● TEKSTFRAGMENT:
────

In 1960 kwam een nieuw type standaard bus bij de G.T.W. in dienst.
Het was de VB10 van Verheul, eerst met een aandrijving van M.A.N. (Maschinenfabrik Augsburg Nürnberg), vanaf 1961 van A.E.C. (Associated Equipment Company).
De in 1960 in dienst gestelde wagens uit de serie G.T.W. 601 - 615 bestonden
alleen uit M.A.N. - Verheul wagens.
Deze carrosserieën waren zodanig geconstrueerd dat alle componenten eraan konden worden opgehangen waardoor een afzonderlijk chassis kon vervallen, de zgn. zelfdragende carrosserie.
Dit leverde uiteindelijk een belangrijke gewichtsbesparing op.
Deze als éénmanswagens uitgevoerde bussen waren alle uitgerust met
volautomatische Voith Diwabus-transmissies.
De 601-608 waren voorzien van bladveren, de 609-615 waren rondom luchtgeveerd.

────

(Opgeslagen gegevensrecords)
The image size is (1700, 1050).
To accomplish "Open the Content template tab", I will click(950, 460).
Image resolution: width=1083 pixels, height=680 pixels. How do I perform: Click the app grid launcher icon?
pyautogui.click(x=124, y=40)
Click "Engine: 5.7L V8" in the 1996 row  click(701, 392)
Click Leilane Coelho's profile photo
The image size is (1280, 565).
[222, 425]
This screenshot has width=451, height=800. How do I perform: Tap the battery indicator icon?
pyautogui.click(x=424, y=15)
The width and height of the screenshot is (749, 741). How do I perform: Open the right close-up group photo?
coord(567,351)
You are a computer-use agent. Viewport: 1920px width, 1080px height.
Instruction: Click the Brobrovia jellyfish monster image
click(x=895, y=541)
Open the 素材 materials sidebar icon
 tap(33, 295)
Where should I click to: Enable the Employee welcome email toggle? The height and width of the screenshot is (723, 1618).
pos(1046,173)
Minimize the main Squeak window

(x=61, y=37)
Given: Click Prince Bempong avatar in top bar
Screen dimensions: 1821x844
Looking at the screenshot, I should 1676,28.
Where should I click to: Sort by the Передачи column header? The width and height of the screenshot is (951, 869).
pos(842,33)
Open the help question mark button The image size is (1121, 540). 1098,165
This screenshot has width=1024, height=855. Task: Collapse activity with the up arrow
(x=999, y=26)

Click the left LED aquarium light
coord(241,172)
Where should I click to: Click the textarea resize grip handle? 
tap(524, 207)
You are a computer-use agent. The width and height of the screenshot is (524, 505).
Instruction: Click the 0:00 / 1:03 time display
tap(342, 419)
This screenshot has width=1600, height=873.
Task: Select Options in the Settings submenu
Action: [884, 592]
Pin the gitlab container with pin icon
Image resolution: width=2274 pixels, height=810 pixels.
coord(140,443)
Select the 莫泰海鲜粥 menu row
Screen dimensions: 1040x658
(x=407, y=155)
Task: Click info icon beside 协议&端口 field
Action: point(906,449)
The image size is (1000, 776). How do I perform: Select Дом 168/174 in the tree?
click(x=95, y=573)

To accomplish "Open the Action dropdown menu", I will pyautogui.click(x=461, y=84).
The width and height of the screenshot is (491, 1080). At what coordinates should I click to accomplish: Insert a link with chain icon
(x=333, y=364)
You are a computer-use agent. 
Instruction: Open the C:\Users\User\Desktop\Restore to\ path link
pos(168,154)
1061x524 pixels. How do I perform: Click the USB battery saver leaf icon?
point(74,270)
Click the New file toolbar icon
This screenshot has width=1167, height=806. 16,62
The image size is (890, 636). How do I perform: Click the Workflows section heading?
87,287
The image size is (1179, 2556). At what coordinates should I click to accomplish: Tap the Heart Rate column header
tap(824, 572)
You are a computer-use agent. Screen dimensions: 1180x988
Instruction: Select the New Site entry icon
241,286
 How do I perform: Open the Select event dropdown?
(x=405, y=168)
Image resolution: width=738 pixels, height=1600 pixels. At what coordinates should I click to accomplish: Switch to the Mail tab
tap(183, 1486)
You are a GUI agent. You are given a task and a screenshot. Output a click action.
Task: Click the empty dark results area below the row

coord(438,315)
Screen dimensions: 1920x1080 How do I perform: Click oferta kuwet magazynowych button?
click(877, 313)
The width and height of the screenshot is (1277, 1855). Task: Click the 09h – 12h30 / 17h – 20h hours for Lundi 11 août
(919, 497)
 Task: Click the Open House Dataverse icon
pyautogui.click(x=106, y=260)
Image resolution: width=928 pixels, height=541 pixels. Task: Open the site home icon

────

● OPDRACHTEN:
A. Welke fabrikanten worden in de tekst over de nieuwe G.T.W.-bussen van 1960 genoemd? Geef ze allemaal.
B. Schrijf de tekst over de G.T.W.-bussen van het type VB10 verder na de laatste zin.

● ANTWOORDEN:
A.
- Verheul
- M.A.N. (Maschinenfabrik Augsburg Nürnberg)
- A.E.C. (Associated Equipment Company)
- Voith

B.
Voorts werden van de Haagsche Tramweg Maatschappij een serie stadswagens overgenomen van het merk A.E.C. Regal Mark III met carrosserieën van Verheul.
Deze wagens waren technisch gelijk aan de G.T.W. A.E.C.’s van 1948 uit de serie 351 - 358.
Afkomstig van de Haagse stadslijnen, waren deze wagens al voorzien van gescheiden in- en uitstapdeuren en derhalve zeer geschikt voor de G.T.W. voor de invoering van de eenmans dienst.
Deze wagens werden geplaatst in de serie G.T.W. 232 - 244 (lijndienst)
en G.T.W. 245 - 248 (MicroDienst Deventer).